There was a human-like feature to this that I found somewhat unsettling: I was watching an AI that had a goal and learned to get ever better at achieving it, eventually outperforming its creators. In the previous chapter, we defined intelligence as simply the ability to accomplish complex goals, so in this sense, DeepMind’s AI was growing more intelligent in front of my eyes (albeit merely in the very narrow sense of playing this particular game). In the first chapter, we encountered what computer scientists call intelligent agents: entities that collect information about their environment from sensors and then process this information to decide how to act back on their environment. Although DeepMind’s game-playing AI lived in an extremely simple virtual world composed of bricks, paddles and balls, I couldn’t deny that it was an intelligent agent.
DeepMind soon published their method and shared their code, explaining that it used a very simple yet powerful idea called deep reinforcement learning .2 Basic reinforcement learning is a classic machine learning technique inspired by behaviorist psychology, where getting a positive reward increases your tendency to do something again and vice versa.

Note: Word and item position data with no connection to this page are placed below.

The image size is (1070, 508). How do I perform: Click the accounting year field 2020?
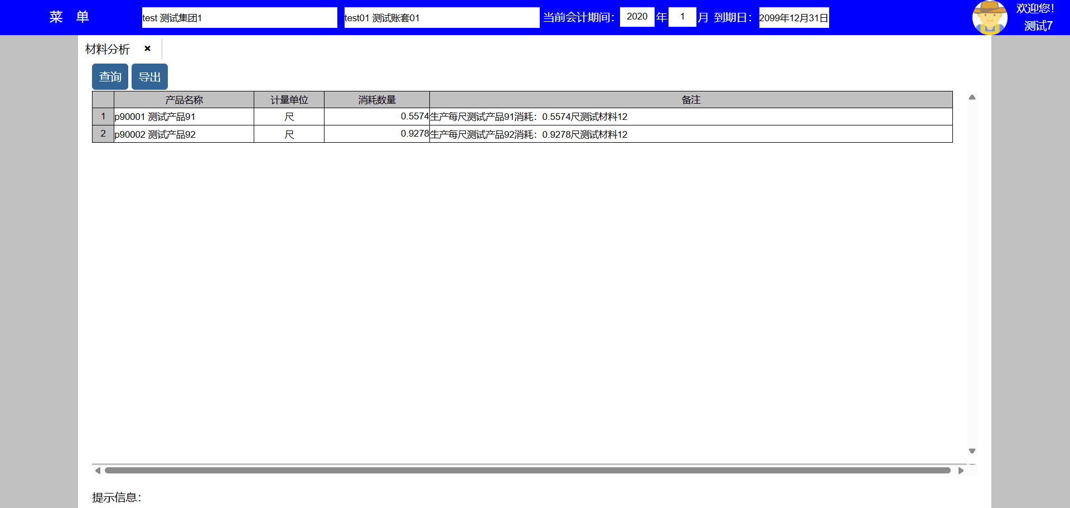pyautogui.click(x=637, y=17)
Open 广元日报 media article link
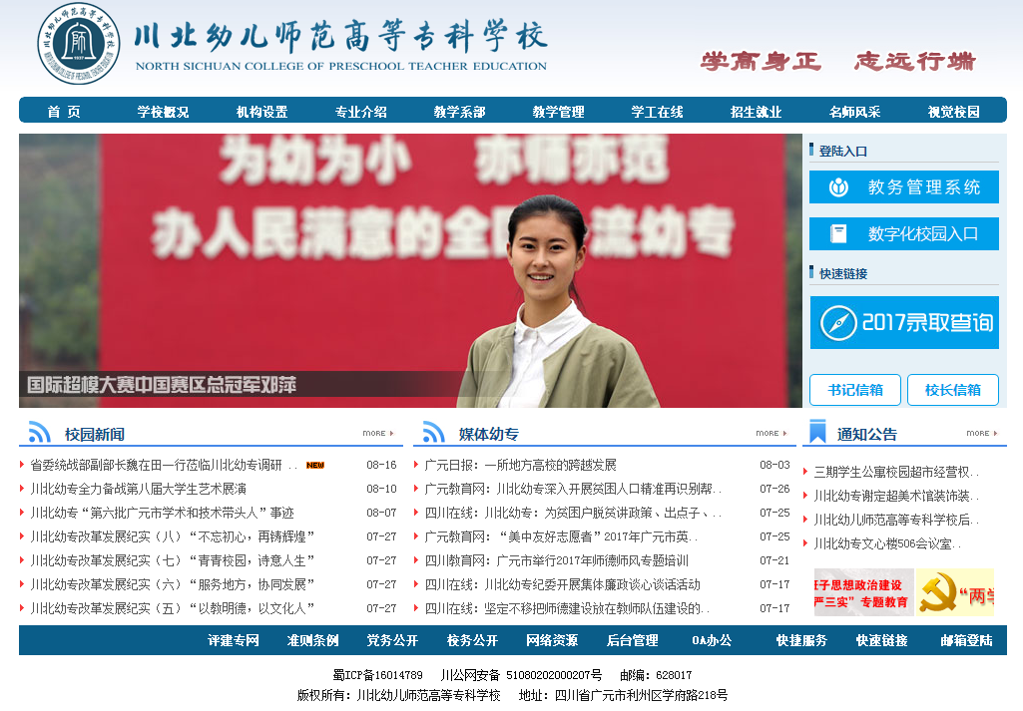The image size is (1023, 711). (x=520, y=465)
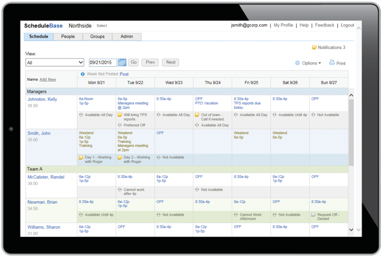Click clock icon on Newman's Available Until 4p
Image resolution: width=382 pixels, height=257 pixels.
[81, 215]
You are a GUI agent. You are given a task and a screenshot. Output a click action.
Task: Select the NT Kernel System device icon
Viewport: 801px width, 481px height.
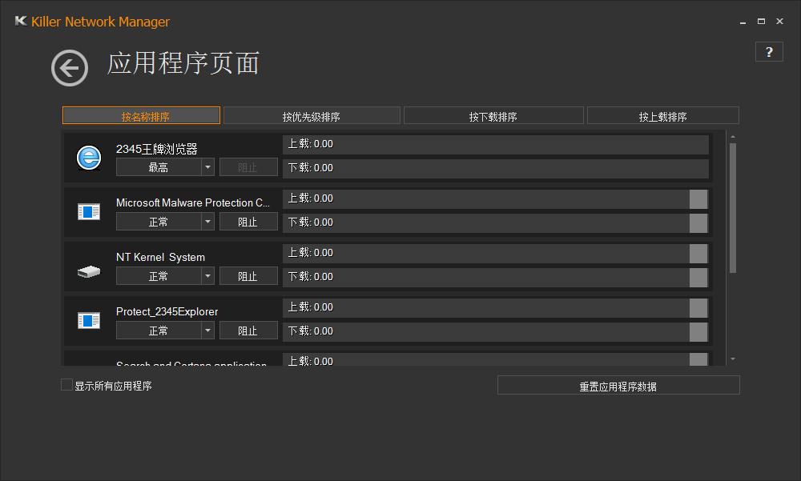(x=88, y=271)
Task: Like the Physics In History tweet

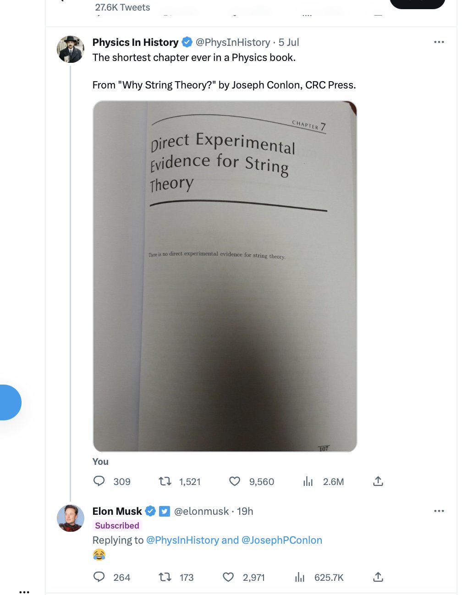Action: 235,481
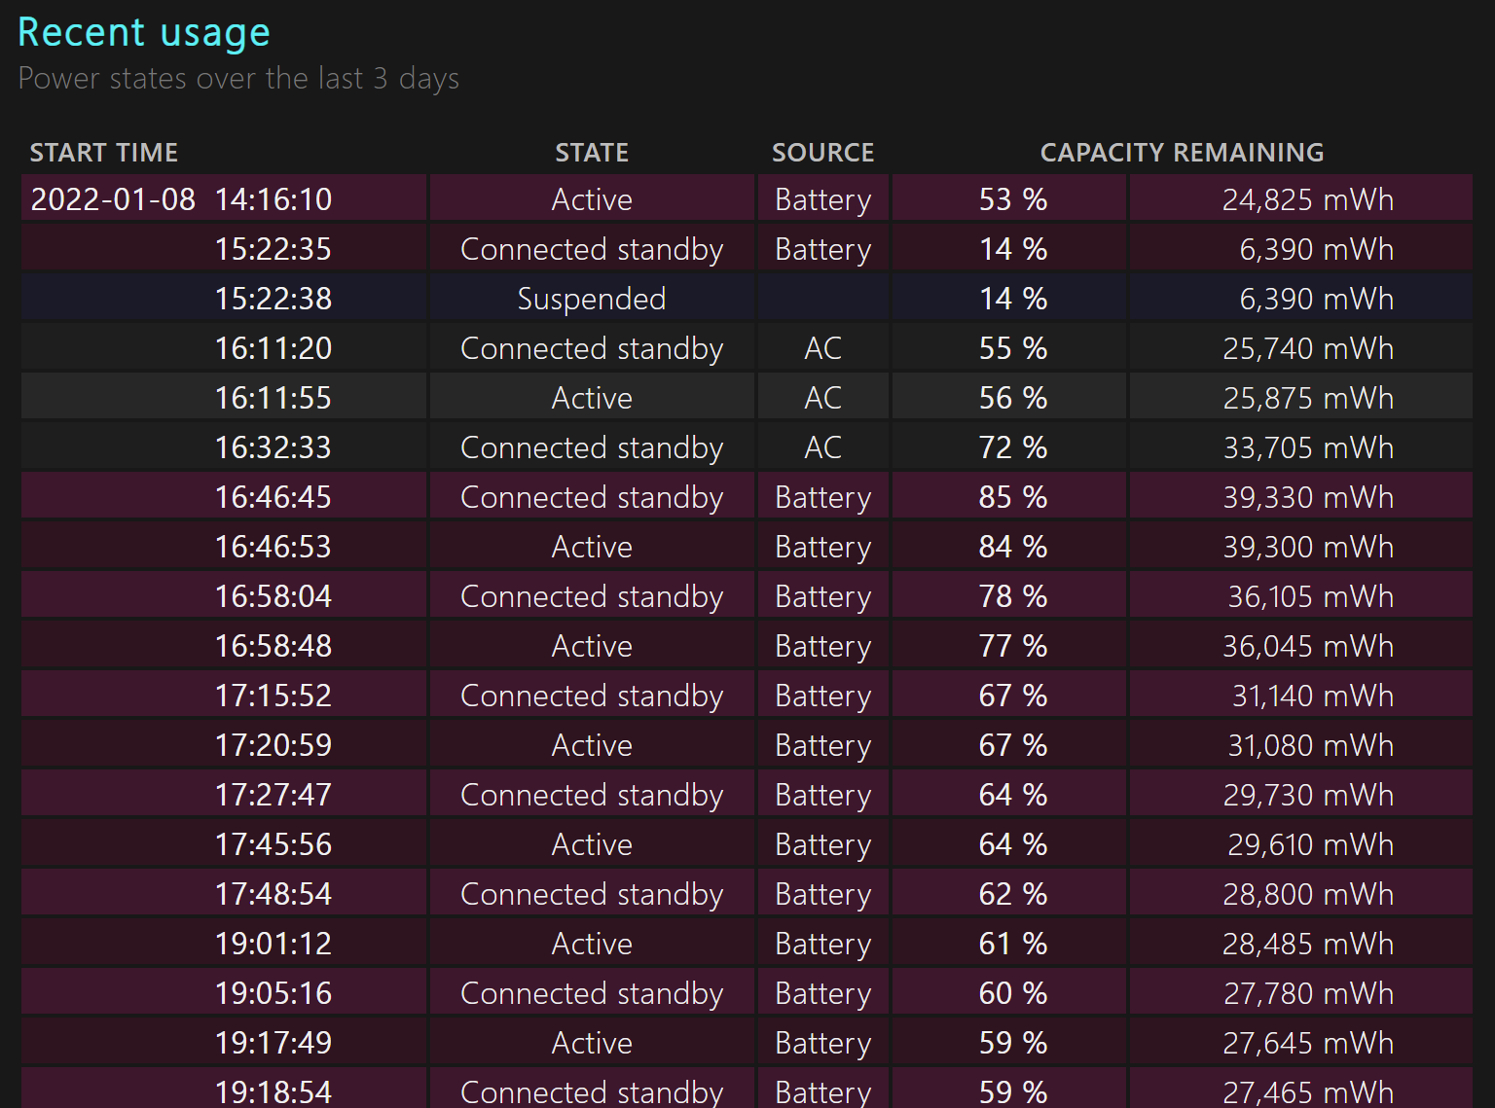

Just like a dog learns to do tricks when this increases the likelihood of its getting encouragement or a snack from its owner soon, DeepMind’s AI learned to move the paddle to catch the ball because this increased the likelihood of its getting more points soon. DeepMind combined this idea with deep learning: they trained a deep neural net, as in the previous chapter, to predict how many points would on average be gained by pressing each of the allowed keys on the keyboard, and then the AI selected whatever key the neural net rated as most promising given the current state of the game.

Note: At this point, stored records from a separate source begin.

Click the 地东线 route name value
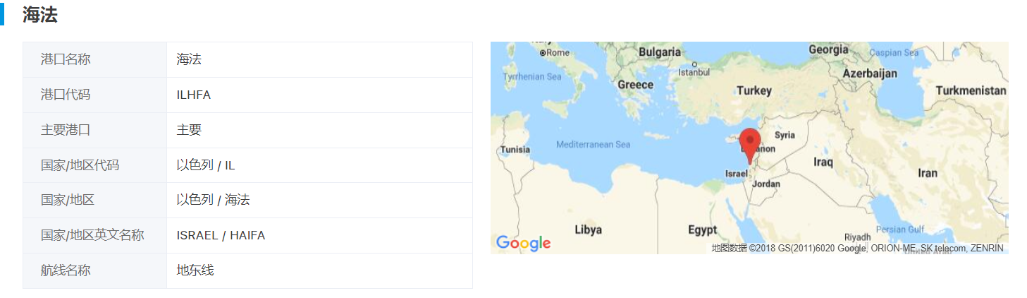Screen dimensions: 1027x298 [x=195, y=270]
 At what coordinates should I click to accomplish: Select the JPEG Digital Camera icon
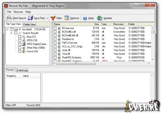24,44
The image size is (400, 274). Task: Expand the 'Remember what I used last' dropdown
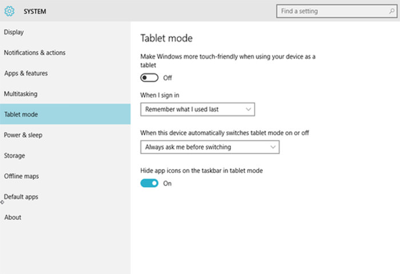click(x=197, y=109)
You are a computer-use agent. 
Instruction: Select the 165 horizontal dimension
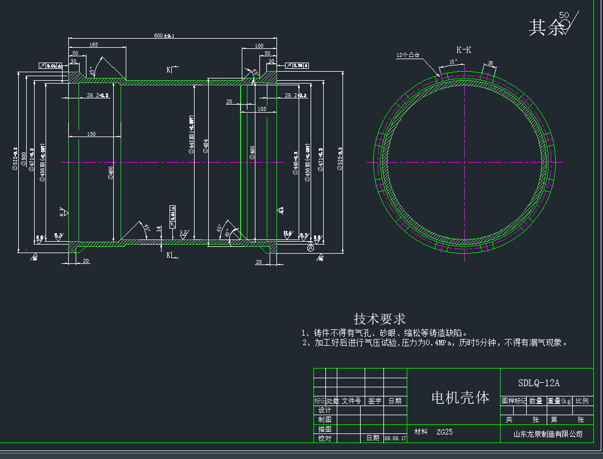(x=93, y=45)
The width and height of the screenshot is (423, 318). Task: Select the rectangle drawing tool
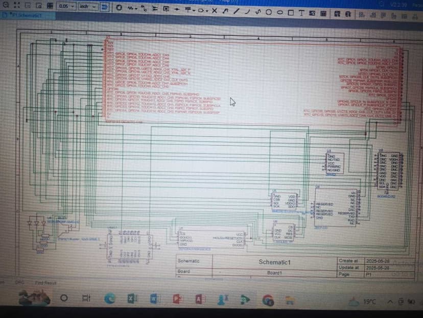290,11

When I listed traits contributing to my own personal feeling of self-worth as a human, I included the ability to tackle a broad range of unsolved problems. In contrast, being able to play Breakout and do nothing else constitutes extremely narrow intelligence. To me, the true importance of DeepMind’s breakthrough is that deep reinforcement learning is a completely general technique. Sure enough, they let the exact same AI practice playing forty-nine different Atari games, and it learned to outplay their human testers on twenty-nine of them, from Pong to Boxing, Video Pinball and Space Invaders.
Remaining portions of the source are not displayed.